What needs to be done
Using the string "computer" as the key, pull each matching line out of the records below.

Stored data
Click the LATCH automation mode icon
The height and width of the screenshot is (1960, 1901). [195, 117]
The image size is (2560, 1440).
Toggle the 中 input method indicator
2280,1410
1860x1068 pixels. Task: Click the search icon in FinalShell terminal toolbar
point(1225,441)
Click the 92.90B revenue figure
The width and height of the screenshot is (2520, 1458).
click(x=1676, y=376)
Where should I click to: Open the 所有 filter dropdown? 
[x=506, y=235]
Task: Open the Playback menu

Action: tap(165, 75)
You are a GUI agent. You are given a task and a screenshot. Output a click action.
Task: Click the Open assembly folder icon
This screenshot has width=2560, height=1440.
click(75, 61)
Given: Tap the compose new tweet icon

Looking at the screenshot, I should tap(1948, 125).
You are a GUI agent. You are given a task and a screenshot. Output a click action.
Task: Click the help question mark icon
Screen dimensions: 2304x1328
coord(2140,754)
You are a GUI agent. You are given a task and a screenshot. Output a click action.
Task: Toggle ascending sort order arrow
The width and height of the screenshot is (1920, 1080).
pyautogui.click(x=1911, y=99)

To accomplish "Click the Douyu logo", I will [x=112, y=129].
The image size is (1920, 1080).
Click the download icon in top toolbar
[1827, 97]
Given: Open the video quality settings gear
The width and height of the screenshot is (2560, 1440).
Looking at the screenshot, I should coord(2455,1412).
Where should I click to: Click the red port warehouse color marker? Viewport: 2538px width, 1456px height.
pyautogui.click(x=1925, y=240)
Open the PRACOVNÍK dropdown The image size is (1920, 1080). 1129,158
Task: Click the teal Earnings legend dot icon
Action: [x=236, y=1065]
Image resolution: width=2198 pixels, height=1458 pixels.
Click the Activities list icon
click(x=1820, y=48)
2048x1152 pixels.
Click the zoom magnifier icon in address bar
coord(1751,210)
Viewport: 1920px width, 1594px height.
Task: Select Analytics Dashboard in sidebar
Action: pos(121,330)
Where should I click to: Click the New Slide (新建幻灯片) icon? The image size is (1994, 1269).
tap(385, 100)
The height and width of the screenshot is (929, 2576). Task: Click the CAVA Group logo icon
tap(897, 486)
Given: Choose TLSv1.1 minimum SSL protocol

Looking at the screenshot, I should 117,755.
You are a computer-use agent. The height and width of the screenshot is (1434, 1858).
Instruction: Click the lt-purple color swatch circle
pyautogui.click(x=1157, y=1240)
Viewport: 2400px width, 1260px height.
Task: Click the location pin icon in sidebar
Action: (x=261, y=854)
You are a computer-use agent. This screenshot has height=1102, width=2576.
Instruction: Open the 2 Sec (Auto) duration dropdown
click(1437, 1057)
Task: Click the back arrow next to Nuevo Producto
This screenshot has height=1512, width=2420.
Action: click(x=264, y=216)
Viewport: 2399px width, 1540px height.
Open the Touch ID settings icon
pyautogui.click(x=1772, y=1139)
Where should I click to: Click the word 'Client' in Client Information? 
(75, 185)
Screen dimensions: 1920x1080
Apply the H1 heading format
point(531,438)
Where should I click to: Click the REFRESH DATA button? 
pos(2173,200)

Written reply
You are a computer-use agent. The height and width of the screenshot is (1434, 1858).
You are a computer-use agent. This screenshot has height=1102, width=2576.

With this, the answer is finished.